Frames for compactly supported functions with irrational density
Yurii Belov, Aleksei Kulikov
TL;DR
The paper investigates when Gabor systems with compactly supported windows form frames for irrational densities, proving sufficiency of conditions on $g$ that ensure the frame property for all $\alpha< b-a$, $\alpha\beta<1$, with $\alpha\beta\notin\mathbb{Q}$. The authors develop a strategy based on the Ron–Shen criterion, reducing the problem to finite blocks and establishing a uniform lower bound via nonvanishing determinants of those blocks, aided by the irrationality of $\alpha\beta$. They prove the nonvanishing of these determinants for broad classes of windows, including analytic and generic random constructions, and provide explicit examples such as $g(x)=\exp\big(1/(x^4-1)\big)\chi_{(-1,1)}(x)$. The rational-density case is shown to be more delicate, with partial results indicating frame behavior away from finitely many problematic densities.
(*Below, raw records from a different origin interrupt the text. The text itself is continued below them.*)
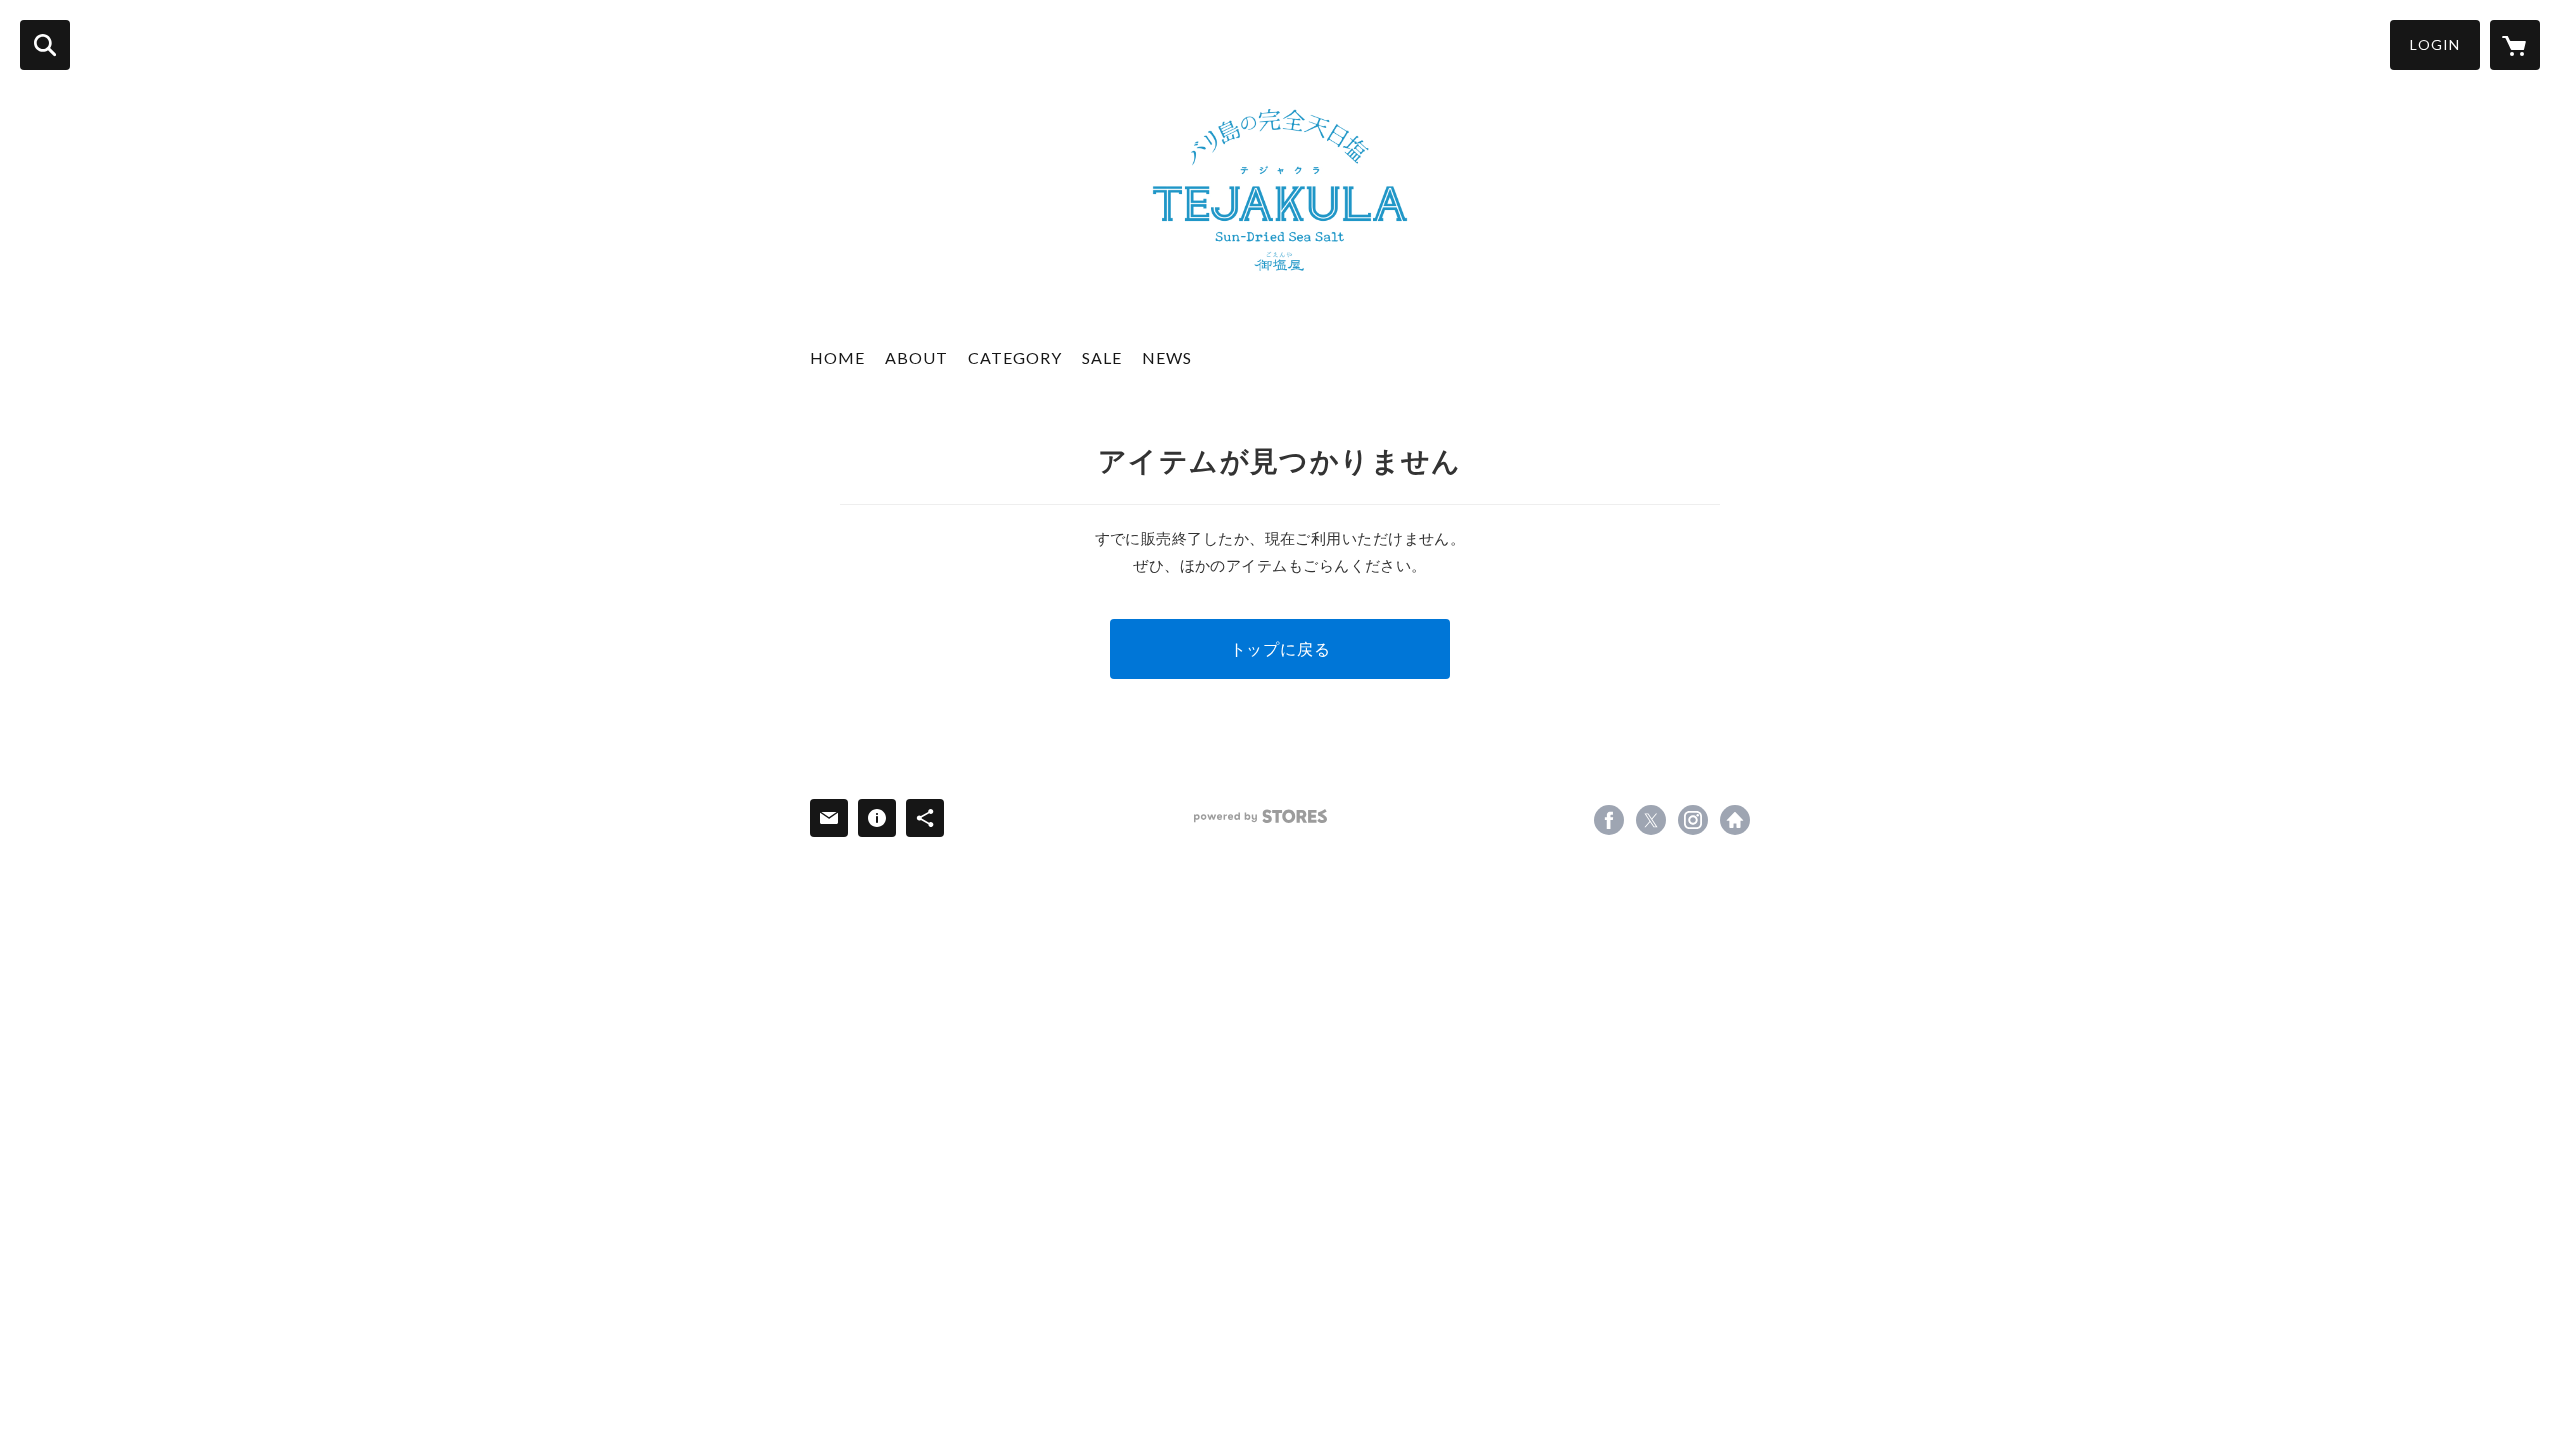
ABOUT (916, 357)
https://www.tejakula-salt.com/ (1735, 820)
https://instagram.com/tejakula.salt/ (1693, 820)
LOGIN (2435, 44)
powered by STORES (1260, 816)
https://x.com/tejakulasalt (1651, 820)
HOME (837, 357)
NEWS (1167, 357)
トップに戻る (1280, 648)
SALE (1102, 357)
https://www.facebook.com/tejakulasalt (1609, 820)
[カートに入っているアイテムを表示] (2515, 45)
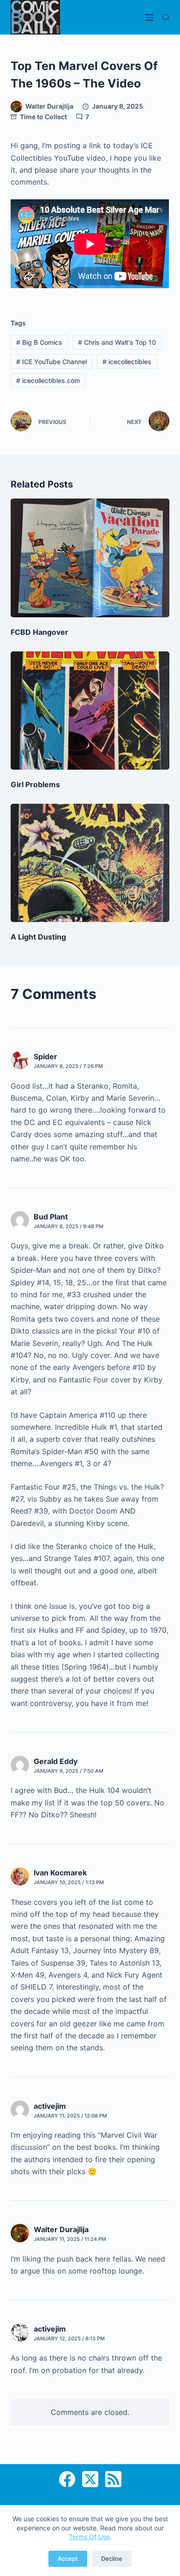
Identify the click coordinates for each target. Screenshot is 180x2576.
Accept (68, 2558)
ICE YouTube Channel (51, 362)
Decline (111, 2558)
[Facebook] (67, 2479)
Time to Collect (43, 117)
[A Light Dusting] (90, 863)
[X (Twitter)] (90, 2479)
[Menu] (149, 17)
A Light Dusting (38, 936)
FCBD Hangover (39, 632)
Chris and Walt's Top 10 (117, 342)
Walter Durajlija (61, 2229)
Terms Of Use (89, 2537)
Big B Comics (39, 342)
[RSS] (113, 2479)
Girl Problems (35, 784)
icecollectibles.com (48, 380)
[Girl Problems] (90, 710)
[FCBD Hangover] (90, 558)
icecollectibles (126, 362)
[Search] (165, 17)
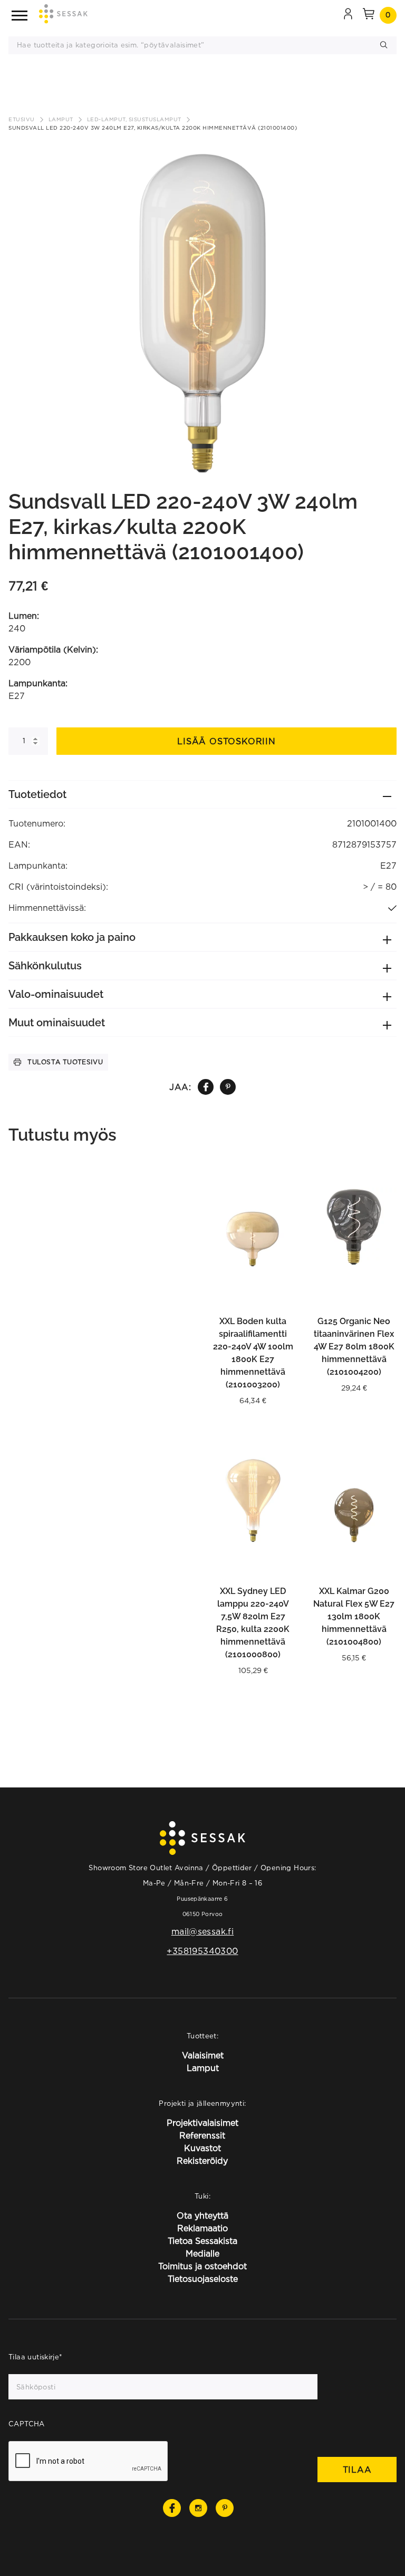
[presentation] (88, 2461)
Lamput (61, 119)
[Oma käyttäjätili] (348, 15)
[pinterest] (228, 1086)
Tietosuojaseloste (203, 2278)
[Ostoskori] (368, 15)
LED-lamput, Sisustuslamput (134, 119)
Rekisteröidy (202, 2160)
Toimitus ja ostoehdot (202, 2266)
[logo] (63, 15)
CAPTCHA (26, 2423)
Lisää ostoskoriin (226, 741)
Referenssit (202, 2135)
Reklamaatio (202, 2228)
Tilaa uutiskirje (35, 2356)
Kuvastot (202, 2148)
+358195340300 (202, 1951)
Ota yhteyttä (202, 2215)
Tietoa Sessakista (202, 2241)
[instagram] (198, 2508)
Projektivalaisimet (202, 2122)
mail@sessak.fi (202, 1931)
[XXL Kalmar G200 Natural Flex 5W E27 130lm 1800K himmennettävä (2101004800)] (354, 1500)
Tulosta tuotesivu (65, 1061)
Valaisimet (203, 2055)
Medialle (202, 2253)
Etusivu (21, 119)
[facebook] (205, 1087)
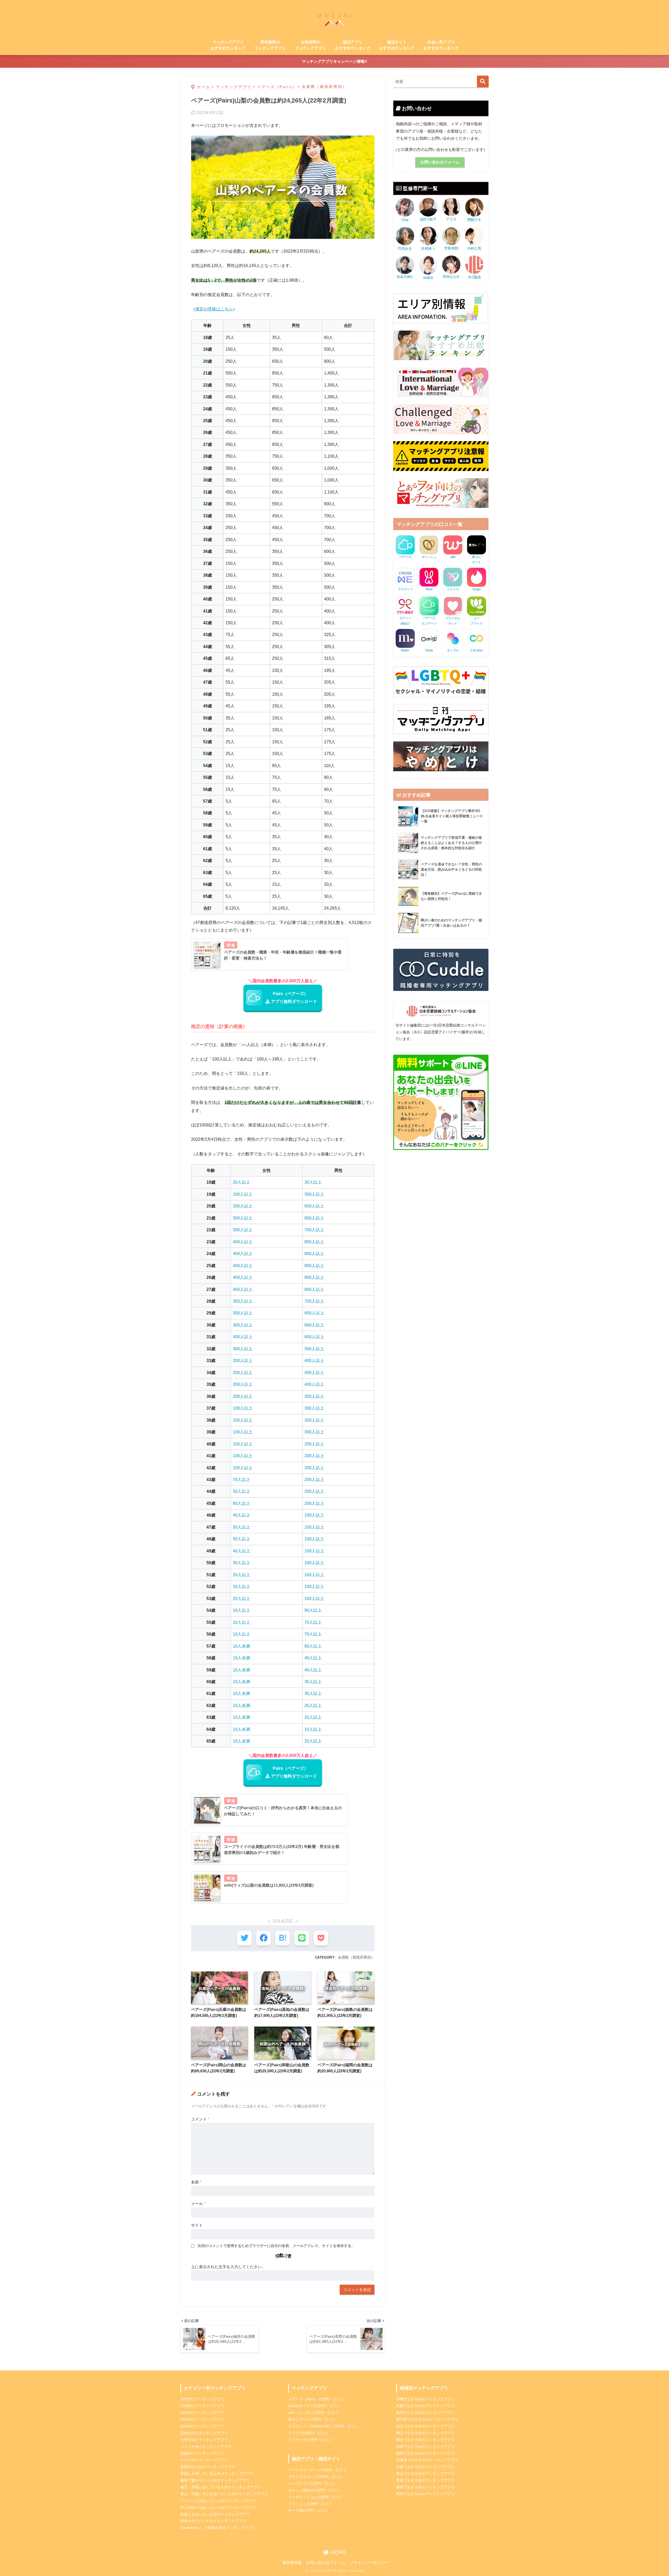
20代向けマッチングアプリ (202, 2406)
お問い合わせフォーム (439, 162)
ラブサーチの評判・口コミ (310, 2440)
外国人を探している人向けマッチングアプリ (216, 2473)
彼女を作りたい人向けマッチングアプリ (213, 2521)
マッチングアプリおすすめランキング (228, 45)
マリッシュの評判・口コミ (310, 2504)
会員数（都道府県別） (356, 1957)
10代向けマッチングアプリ (202, 2399)
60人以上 (241, 1503)
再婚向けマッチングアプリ (202, 2453)
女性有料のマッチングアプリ (310, 45)
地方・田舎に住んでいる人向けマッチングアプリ (220, 2487)
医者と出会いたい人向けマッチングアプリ (215, 2514)
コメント (200, 2119)
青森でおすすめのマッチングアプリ (425, 2480)
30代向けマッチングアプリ (202, 2412)
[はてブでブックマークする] (282, 1938)
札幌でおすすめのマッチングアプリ (425, 2406)
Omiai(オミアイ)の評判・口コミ (314, 2406)
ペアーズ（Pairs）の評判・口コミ (316, 2399)
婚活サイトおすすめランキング (396, 45)
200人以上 (242, 1206)
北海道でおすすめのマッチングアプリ (427, 2460)
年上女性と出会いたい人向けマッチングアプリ (218, 2507)
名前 (196, 2182)
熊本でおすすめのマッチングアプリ (425, 2440)
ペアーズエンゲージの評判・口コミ (317, 2470)
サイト (197, 2225)
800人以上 (314, 1218)
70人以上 (241, 1479)
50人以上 (241, 1491)
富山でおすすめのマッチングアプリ (425, 2473)
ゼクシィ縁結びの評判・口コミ (313, 2490)
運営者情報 (292, 2563)
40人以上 (241, 1515)
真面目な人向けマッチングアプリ (207, 2467)
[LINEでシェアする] (302, 1938)
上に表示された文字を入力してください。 (228, 2267)
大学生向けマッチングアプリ (204, 2440)
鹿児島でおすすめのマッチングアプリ (427, 2419)
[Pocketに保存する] (321, 1938)
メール (198, 2203)
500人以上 (242, 1218)
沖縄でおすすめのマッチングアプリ (425, 2399)
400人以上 (242, 1241)
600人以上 (314, 1206)
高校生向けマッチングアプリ (204, 2433)
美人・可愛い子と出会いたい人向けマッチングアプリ (224, 2494)
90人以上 (313, 1610)
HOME (337, 2552)
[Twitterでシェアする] (244, 1938)
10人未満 (241, 1646)
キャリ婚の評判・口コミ (308, 2510)
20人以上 (241, 1182)
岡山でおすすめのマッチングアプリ (425, 2433)
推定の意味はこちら (214, 309)
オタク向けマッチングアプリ (204, 2460)
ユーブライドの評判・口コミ (312, 2483)
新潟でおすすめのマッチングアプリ (425, 2412)
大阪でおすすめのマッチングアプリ (425, 2467)
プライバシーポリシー (369, 2563)
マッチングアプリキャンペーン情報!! (334, 61)
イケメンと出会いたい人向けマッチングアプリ (218, 2501)
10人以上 (241, 1610)
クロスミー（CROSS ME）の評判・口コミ (323, 2426)
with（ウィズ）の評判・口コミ (313, 2412)
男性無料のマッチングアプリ (270, 45)
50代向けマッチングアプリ (202, 2426)
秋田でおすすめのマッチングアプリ (425, 2494)
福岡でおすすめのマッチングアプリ (425, 2453)
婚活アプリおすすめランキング (352, 45)
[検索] (483, 81)
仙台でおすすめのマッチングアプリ (425, 2426)
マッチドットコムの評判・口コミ (315, 2497)
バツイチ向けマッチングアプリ (206, 2446)
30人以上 (313, 1182)
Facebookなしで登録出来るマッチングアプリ (217, 2528)
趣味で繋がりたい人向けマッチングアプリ (215, 2480)
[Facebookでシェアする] (263, 1938)
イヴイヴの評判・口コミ (308, 2433)
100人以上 (242, 1194)
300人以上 (314, 1194)
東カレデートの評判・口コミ (312, 2419)
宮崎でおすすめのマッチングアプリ (425, 2446)
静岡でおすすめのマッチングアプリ (425, 2487)
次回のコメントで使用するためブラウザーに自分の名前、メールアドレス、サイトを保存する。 (276, 2246)
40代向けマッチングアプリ (202, 2419)
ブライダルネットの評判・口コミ (315, 2477)
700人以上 (314, 1229)
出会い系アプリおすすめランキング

These results broaden the class of windows known to yield frames and illuminate the structure of the frame set for Gabor systems with irrational densities.
Abstract
We find sufficient conditions on a compactly supported function $g$, $\supp g = [a,b]$ which guarantee that the Gabor system $$\mathcal{G}(g;α,β)=\{e^{2πi βm x}g(x-αn)\}_{m,n\in\mathbb{Z}}$$ is a frame for all $α< b-a, αβ< 1, αβ\notin\Q$. These conditions are on one hand satisfied by almost all such functions, and on the other hand are explicit enough that we can give many concrete examples of the functions $g$ which give us a frame e.g. $g(x) = \exp(\frac{1}{x^4-1})χ_{(-1,1)}(x)$.